It was the moment of which Corbynistas had dreamed, his Labour opponents had feared and which the Tories had dismissed as unthinkable.
Jeremy Corbyn made significant gains for Labour – not just in terms of vote share, but also in terms of the number of Commons seats.
The maths, and the reaction, has been extraordinary. Corbyn increased Labour’s cohort of MPs by 29, to 261, while Theresa May took her party backwards, losing 12 MPs to end up on 318, with one constituency still to declare.
Two things were immediately clear as Labour folk rose from their beds this morning (or clambered into them after a long night of watching the results):
- May has been humiliated. It is an over-used term in politics but, just a few weeks after her dementia tax u-turn, things have got far, far worse for the PM. She will never fight another general election, it seems, as leader of this country.
- Corbyn’s position now appears to be rock solid. Having made a series of surprise gains, his status as leader of the Labour Party looks – how would you say? – strong and stable.
The result is not, however, a resounding success for Labour.

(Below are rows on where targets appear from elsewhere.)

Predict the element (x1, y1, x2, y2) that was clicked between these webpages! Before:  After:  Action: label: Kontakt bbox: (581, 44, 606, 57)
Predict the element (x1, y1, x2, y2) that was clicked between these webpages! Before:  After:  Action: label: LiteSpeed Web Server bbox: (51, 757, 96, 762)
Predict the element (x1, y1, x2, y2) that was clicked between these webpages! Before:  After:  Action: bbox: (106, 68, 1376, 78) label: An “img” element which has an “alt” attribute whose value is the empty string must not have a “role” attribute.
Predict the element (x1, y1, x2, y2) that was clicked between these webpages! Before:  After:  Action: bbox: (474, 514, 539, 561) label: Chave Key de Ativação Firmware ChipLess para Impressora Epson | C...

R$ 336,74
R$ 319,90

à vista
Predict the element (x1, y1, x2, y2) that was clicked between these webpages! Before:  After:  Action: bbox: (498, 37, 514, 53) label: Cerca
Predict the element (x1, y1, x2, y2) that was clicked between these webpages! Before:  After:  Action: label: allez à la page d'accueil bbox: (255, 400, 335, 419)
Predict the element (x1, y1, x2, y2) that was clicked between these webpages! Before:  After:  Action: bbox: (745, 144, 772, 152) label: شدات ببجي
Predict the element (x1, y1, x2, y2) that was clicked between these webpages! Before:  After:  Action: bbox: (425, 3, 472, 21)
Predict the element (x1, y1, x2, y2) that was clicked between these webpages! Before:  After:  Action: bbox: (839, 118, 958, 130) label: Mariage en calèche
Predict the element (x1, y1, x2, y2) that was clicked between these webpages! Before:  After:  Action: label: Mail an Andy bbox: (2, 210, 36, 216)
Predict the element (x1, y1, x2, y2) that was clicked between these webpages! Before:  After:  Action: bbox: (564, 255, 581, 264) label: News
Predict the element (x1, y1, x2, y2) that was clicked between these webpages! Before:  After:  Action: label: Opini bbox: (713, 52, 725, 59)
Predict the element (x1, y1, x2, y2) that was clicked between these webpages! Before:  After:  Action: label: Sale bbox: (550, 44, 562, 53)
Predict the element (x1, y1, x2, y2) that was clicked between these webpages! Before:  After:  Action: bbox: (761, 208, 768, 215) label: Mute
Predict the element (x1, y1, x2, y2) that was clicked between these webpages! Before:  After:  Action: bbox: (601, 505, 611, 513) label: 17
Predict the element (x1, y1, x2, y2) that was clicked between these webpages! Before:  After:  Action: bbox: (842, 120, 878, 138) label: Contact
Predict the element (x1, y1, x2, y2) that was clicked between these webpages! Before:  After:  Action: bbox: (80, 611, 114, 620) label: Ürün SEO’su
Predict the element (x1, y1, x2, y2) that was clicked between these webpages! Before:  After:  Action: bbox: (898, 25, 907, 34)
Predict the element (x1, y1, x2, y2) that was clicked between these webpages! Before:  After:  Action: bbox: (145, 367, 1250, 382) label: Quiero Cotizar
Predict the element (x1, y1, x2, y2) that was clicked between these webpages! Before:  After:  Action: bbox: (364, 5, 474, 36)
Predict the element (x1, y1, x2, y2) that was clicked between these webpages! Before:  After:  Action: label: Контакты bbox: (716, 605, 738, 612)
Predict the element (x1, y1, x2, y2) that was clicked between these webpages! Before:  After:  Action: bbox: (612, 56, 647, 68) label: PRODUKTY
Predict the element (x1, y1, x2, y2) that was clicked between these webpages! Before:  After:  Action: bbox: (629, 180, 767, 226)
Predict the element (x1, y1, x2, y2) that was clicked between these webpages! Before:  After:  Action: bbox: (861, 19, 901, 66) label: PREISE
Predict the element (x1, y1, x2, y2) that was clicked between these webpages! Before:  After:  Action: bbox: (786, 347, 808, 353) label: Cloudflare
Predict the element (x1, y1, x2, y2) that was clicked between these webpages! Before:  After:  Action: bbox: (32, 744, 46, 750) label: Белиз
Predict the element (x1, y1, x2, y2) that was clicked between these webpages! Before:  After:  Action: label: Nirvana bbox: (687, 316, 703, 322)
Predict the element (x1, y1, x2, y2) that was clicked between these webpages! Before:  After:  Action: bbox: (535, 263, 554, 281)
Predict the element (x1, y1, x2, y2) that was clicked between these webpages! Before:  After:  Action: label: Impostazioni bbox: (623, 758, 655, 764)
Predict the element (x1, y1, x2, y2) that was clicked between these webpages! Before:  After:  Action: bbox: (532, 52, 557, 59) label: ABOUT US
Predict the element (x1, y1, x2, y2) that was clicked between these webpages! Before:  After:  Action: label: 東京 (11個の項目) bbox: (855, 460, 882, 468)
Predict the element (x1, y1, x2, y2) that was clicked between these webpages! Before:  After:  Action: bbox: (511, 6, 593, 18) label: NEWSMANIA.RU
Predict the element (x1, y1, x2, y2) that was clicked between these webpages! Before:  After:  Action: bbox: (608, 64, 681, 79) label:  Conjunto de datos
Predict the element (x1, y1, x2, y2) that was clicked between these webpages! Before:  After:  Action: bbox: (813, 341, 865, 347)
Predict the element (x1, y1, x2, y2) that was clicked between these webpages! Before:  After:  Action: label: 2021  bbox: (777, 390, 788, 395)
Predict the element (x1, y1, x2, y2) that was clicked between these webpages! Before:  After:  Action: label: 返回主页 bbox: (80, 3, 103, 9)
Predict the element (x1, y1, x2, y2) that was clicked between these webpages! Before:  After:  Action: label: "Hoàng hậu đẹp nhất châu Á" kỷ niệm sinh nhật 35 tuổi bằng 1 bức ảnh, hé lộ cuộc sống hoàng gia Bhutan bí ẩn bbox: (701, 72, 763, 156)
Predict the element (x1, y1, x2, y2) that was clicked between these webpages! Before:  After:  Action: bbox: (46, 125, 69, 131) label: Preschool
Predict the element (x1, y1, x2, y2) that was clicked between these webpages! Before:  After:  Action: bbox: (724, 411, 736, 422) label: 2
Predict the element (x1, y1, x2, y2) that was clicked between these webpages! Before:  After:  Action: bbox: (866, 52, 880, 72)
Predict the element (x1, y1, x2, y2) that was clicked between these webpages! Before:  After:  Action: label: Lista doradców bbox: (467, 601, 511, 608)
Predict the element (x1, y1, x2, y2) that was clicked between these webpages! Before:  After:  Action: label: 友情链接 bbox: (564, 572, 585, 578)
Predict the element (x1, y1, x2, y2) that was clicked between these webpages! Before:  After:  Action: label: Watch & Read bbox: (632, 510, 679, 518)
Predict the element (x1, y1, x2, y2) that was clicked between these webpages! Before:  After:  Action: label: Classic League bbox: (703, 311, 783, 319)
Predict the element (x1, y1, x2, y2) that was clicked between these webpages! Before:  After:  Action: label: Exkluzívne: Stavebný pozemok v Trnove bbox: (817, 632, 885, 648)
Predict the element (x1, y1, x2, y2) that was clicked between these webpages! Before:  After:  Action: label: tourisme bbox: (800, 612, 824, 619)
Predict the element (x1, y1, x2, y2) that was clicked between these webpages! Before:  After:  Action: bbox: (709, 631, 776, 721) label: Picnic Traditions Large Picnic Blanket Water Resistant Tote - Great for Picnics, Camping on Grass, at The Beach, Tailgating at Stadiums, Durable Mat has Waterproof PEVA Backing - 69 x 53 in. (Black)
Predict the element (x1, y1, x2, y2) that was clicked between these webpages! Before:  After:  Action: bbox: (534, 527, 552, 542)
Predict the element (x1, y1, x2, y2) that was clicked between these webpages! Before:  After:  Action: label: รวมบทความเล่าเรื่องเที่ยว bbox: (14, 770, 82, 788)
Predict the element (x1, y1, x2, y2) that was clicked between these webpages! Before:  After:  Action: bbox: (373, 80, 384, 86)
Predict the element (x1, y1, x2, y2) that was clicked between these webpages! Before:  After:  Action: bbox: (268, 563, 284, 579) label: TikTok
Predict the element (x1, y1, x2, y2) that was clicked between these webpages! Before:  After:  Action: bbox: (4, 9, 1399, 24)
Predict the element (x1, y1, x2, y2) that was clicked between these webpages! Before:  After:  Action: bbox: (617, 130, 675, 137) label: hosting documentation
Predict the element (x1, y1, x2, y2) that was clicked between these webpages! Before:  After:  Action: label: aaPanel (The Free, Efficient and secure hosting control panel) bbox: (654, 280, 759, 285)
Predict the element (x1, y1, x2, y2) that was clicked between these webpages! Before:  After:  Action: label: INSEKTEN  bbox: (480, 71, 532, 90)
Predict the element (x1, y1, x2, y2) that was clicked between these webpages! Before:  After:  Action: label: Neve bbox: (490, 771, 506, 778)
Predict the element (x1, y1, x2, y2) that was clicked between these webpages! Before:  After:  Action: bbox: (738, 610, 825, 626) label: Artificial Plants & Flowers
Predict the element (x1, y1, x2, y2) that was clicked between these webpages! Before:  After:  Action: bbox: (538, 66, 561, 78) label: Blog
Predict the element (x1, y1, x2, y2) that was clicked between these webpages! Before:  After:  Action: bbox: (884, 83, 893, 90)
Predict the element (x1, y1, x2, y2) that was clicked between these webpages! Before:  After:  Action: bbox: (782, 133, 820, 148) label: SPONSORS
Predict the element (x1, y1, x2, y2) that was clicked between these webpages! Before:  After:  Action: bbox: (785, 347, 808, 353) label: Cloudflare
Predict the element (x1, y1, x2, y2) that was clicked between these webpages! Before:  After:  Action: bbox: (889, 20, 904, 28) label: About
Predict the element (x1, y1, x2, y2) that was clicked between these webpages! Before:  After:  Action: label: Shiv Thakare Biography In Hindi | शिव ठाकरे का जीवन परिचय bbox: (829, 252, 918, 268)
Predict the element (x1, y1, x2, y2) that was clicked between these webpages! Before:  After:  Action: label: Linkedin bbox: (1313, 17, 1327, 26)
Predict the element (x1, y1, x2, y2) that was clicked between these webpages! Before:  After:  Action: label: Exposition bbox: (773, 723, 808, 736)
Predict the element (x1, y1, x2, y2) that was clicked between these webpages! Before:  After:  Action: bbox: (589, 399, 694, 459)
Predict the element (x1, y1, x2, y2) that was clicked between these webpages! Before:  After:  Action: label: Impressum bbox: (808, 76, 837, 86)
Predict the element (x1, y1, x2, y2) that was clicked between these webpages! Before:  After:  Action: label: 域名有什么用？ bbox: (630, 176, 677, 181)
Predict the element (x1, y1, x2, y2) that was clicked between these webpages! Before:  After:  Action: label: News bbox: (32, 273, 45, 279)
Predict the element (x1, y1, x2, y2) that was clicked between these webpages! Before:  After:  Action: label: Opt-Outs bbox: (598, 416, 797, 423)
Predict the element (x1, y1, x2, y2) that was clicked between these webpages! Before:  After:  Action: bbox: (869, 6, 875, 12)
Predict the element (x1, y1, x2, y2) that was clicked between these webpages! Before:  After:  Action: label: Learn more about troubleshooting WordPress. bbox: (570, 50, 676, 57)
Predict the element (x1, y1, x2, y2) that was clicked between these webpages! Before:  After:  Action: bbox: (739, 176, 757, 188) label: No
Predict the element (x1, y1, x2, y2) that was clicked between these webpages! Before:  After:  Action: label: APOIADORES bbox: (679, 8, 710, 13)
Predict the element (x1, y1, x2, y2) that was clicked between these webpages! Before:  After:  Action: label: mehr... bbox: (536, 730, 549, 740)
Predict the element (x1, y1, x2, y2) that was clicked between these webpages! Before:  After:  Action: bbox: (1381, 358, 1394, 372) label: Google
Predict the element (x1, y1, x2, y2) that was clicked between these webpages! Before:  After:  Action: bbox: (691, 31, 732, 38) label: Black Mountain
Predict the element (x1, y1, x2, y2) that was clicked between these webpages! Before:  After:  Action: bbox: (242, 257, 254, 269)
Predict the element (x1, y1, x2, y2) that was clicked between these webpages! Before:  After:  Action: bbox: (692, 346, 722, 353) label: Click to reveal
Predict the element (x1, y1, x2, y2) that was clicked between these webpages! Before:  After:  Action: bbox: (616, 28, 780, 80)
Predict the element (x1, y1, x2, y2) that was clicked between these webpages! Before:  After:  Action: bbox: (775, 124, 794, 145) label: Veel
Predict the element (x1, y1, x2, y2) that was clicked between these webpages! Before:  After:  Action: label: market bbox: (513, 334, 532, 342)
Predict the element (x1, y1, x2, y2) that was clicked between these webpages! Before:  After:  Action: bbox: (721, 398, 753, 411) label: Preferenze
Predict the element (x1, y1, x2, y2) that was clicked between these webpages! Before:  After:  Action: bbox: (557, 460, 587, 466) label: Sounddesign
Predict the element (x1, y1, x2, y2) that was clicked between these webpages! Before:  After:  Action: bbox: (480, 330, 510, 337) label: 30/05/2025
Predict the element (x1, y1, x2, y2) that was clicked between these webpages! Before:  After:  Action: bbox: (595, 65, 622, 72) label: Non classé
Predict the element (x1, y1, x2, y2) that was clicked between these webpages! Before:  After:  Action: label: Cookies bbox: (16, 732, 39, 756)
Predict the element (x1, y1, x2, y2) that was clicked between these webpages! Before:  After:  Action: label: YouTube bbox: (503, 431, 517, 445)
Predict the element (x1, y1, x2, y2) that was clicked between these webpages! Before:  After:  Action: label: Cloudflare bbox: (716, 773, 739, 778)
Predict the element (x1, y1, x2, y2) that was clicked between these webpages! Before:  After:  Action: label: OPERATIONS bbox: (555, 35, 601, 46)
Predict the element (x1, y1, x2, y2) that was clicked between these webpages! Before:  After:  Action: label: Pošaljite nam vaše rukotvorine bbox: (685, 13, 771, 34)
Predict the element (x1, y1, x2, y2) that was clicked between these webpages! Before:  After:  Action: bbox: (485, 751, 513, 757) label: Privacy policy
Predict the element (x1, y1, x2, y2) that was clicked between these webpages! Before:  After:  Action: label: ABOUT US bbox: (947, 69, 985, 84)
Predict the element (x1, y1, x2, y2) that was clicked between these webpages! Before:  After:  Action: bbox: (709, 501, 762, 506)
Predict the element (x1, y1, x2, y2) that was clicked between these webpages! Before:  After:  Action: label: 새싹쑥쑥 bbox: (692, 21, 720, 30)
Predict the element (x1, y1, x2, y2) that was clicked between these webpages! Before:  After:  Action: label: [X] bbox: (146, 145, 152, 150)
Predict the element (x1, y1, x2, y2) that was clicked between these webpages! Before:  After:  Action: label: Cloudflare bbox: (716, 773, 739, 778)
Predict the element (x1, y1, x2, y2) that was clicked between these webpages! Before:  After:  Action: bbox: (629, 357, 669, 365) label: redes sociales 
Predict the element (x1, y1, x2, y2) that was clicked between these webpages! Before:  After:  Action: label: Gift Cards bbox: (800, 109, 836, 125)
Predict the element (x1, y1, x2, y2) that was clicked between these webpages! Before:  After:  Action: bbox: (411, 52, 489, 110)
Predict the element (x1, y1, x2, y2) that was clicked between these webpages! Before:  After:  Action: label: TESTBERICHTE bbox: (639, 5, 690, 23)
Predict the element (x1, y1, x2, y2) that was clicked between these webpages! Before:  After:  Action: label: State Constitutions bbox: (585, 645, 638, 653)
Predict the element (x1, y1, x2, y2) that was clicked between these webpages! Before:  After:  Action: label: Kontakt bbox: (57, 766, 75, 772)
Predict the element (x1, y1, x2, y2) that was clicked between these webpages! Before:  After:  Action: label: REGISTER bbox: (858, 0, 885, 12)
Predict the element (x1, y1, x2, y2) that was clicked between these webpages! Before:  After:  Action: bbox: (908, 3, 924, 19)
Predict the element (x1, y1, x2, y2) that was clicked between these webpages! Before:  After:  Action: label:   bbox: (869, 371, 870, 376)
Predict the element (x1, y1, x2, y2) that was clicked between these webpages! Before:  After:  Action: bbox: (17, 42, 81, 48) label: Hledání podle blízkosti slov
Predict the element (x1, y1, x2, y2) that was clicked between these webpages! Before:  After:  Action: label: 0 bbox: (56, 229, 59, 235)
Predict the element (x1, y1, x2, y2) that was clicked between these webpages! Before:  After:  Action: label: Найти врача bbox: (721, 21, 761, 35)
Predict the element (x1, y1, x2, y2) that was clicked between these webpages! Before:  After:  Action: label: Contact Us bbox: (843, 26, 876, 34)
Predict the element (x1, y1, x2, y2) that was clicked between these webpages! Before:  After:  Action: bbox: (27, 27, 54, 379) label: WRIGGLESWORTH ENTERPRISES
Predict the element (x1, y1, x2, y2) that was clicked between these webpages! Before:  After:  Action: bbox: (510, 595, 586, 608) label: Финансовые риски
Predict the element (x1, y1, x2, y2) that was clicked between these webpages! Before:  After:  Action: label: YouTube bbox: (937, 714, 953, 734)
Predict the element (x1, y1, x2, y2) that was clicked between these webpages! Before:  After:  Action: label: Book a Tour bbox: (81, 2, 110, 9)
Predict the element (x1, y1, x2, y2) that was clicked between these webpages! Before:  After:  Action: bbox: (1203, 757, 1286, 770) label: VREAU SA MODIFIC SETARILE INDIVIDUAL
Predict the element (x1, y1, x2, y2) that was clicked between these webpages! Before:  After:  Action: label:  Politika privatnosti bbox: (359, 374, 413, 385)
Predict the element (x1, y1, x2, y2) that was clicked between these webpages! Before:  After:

We have lost our third general election in a row – but it is far from the electoral meltdown which many in the parliamentary party, and indeed among his own supporters, had feared.
Corbyn deserves credit for fighting a competent campaign, navigating his way through a series of demanding media interviews with relative calm and for inspiring a new generation of young voters who, it seems, have been crucial to this result.
John Curtice, the elections expert and renowned professor of politics at Strathclyde university, has just told the BBC that the Labour leader had achieved something “remarkable”.
It is no wonder that Corbyn looked elated when he arrived to the sound of cheers at the party’s headquarters in central London this morning. After increasing his own majority in Islington North, where he took a whopping 73 per cent of the vote, the party leader declared: “Politics has changed…. What has happened is that people have said they have had enough of austerity politics.”
And his verdict on May was pretty withering. The PM fought a dire campaign which described by The Spectator as the “worse ever” and Corbyn was dismissive of his opposite number: “She wanted a mandate. Well, the mandate she’s got is lost Conservative seats, lost Conservative voters, lost support and lost confidence. I would have thought that is enough for her to go.”
Labour must now accept the good and the bad of its result. It made major gains but lost another general election – losing to one of the most weak, indecisive and vacuous Tory leaders in British history.
Adam Klug, national organiser for Momentum, this morning said he was “disappointed” that Labour was not able to form a government but hailed a “big, bold, positive campaign”. His verdict was a pretty candid assessment from someone at the top of Corbyn’s praetorian guard.
The party leader is safe for some time. Talk of a challenge – imagined to take place on Monday, then pushed back to the autumn – has now faded. If there is a fresh push against Corbyn, it will not happen for a long time yet.
Neither May nor Corbyn won a majority but both will stay on, for the time being. When the politicians finally go to bed some time this evening, however, it will be the Labour leader who sleeps easier, despite a defeat.